Introducing… Mark Guevarra our newest CLC Planning Group member
Like so many Canadians, my parents settled in this land with nothing but their skills and dreams for a better life. As Filipinos, they also brought their Catholic faith to sustain them through the unknowns. My Catholic formation was enriching but also challenging. Seared into my memory was the phrase “objectively disordered” and “intrinsically disordered.”
I attended Vancouver College, a Christian Brothers high school. I had good teachers including a Christian Brother who passionately formed students to be faithful servants of Christ. However, it was in this time that I came to see the sins of the church I loved. The Christian Brothers also administered Mount Cashel Orphanage in Newfoundland where horrifying abuses took place. Our school needed to be sold to pay off settlements. This shattered my image of the church as a perfect community. I was left wondering how such a beautiful faith tradition could also be capable of great sin. After high school, I attended the University of British Columbia and studied religion and history. My education in a large secular institution opened my eyes to the diversity of thought and religions.
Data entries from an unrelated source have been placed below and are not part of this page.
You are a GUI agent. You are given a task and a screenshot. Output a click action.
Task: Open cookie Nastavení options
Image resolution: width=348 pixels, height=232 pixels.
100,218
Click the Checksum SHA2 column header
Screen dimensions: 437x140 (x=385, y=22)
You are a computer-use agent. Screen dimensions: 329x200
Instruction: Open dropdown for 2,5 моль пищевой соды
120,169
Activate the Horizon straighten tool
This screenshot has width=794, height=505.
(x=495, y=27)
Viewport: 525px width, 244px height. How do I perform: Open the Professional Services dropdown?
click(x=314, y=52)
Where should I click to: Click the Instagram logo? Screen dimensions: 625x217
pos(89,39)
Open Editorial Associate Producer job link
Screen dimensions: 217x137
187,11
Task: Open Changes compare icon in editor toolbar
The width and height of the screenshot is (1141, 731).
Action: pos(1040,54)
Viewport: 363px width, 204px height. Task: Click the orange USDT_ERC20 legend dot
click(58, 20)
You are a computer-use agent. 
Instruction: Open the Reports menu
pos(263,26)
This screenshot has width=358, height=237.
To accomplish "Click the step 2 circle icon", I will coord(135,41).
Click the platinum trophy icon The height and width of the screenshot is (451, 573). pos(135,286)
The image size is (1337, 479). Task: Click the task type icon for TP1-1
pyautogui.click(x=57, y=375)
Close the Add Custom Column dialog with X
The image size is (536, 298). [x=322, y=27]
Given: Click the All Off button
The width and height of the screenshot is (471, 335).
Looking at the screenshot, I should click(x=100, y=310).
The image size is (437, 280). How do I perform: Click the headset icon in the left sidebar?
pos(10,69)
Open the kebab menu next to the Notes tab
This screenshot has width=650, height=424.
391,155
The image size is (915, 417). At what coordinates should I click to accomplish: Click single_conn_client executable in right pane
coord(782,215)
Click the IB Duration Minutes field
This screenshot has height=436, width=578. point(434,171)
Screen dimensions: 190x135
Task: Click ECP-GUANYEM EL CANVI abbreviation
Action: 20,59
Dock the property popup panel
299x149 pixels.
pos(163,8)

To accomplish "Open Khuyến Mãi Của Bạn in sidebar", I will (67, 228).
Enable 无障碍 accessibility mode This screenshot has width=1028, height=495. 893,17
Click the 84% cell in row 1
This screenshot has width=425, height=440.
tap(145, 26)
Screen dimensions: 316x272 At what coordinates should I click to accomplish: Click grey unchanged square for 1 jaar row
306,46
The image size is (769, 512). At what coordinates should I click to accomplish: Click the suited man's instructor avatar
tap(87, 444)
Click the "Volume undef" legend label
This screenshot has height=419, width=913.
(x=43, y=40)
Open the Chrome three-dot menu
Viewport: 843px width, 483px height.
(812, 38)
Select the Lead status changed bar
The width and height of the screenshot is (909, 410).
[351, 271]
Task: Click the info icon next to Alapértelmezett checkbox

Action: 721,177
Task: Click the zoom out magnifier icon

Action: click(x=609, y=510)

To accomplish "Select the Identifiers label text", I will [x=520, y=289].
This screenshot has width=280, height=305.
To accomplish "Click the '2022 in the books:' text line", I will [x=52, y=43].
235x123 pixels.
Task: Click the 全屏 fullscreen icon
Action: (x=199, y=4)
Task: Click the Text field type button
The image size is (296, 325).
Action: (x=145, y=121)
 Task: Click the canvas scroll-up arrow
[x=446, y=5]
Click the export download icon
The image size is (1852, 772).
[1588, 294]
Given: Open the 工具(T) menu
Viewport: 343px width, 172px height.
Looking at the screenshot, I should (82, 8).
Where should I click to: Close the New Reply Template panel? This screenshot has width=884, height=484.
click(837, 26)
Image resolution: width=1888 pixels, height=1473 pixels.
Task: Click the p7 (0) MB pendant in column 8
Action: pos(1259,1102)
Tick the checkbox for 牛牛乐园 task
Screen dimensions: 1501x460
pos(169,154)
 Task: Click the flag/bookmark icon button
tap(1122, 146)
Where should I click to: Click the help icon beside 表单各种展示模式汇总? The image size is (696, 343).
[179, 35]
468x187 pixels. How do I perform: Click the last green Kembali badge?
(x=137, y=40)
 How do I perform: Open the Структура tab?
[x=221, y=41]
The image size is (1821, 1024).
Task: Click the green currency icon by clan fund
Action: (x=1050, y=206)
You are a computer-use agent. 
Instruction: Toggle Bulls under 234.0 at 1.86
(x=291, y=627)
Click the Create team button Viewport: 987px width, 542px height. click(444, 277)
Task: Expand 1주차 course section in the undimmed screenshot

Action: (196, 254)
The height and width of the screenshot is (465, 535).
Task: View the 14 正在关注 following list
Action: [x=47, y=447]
In my second year, I began to explore being gay – learning about the culture, making friends, disclosing to friends, and exploring my sexuality. In my third year, I took the first course ever offered at UBC in LGBT studies. I was deepening my embrace of my gay identity. At the same time, I continued to live out my Catholic identity.
At the time, my parish priest, a Dominican, enabled me to use my gifts to serve as music minister, youth minister, and catechist in our parish religious education program for children who attended public schools. I enjoyed serving the church and passing on the faith. Never in my college years did I feel duplicitous. I simply walked the path before me. After university, I wanted to deepen the knowledge of my Catholic faith. I took courses offered by the Archdiocese of Vancouver and subsequently I applied to do a Master of Religious Education at the University of St. Michael’s College in Toronto. My time in Toronto was pivotal in many ways including opening my eyes to the richness of Catholic theology and coming to appreciate the diversity of Christian theology outside of Catholicism. At Our Lady of Lourdes parish in downtown Toronto, I found a spiritual home. I formed friendships with many in the congregation – gay and straight, including a Filipina theologian and professor at the Catholic seminary. She helped me to embrace my own Filipino identity, an identity that is naturally halo-halo, which literally means “mix mix.” In other words, being Filipino was inherently being open to hybridity. During this time, I felt God reached into my core and helped me to see that I am beloved, and that God rejoices in me. I met my partner, also named Mark, and after graduation, we moved to Edmonton where I pursued more study at the University of Alberta and Newman Theological College.
I have had many varied experiences in ministry since then, from university ministry, to teaching to parish ministry. The path has had many twists and turns, barriers and hurts, some inflicted by the institutional church, some by individuals. Ultimately, I was fired for being both gay and in a committed relationship. Despite doors being closed, the challenges have sparked in me a greater desire to advocate for LGBTQ+ Catholics in the church. After careful discernment I decided to pursue a PhD in theology. When I began my doctoral program, I wanted to focus on LGBTQ+ inclusion in the Catholic church, however I came to realize there is a more fundamental issue, besides revising the church’s official teaching on homosexuality. I think the church suffers from an inability to discern the Holy Spirit speaking in the lives of the faithful. Perhaps providentially, it was also at this time that Pope Francis proclaimed a new way of being church – being synodal. This is where my passion now lies – in helping the church walk the synodal path. More specifically, as we have begun the synodal process, we have indeed heard the cries of those who have been marginalized including LGBTQ+ Catholics. It is my work to consider means in which these marginalized Catholics might be restored into a more synodal church that is inclusive, in which lay people have a place in building up the church, and clericalism is laid to rest because of the Spirit-given wisdom in the voices of the faithful who have been calling for greater Christian authenticity.
Being part of CLC is my way of adding my voice to the decades old chorus of voices calling out to implement the vision of Vatican II – that we may be a church that reaches out in solidarity with the marginalized and poor, that listens, learns, repents, and reconciles with those it has harmed. And, in so doing, fulfilling the mission of Jesus Christ.